▶ [Directions for this task] Swap "agent" for "assistant" in the stretch from the line containing "You are a GUI" through the line containing "pos(368,288)", and write out only those lines again with nothing else changed. Leave the pictures out.

▶ [Material provided]
________________

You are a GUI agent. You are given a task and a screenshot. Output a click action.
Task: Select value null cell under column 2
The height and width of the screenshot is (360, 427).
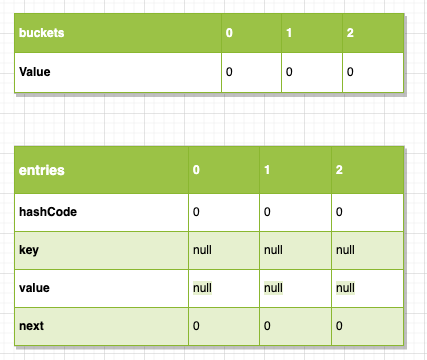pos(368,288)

________________

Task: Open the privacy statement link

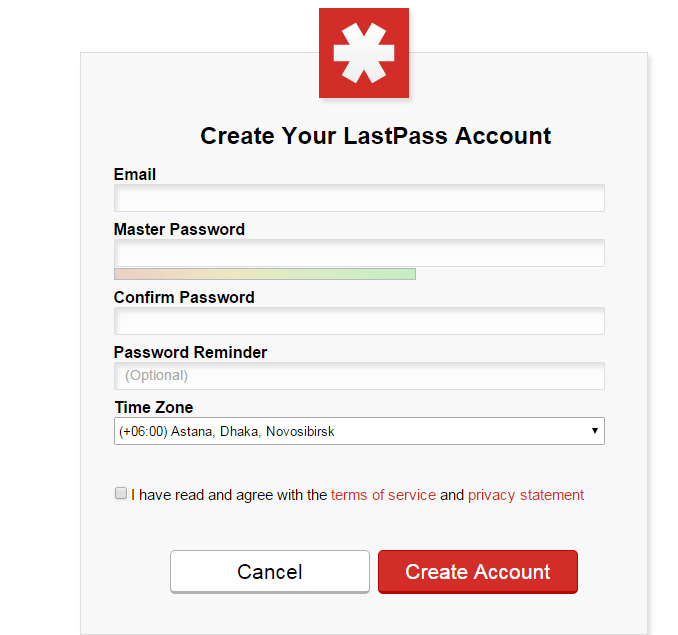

________________

▶ [Answer in full]
You are a GUI assistant. You are given a task and a screenshot. Output a click action.
Task: Select value null cell under column 2
The height and width of the screenshot is (360, 427).
pos(368,288)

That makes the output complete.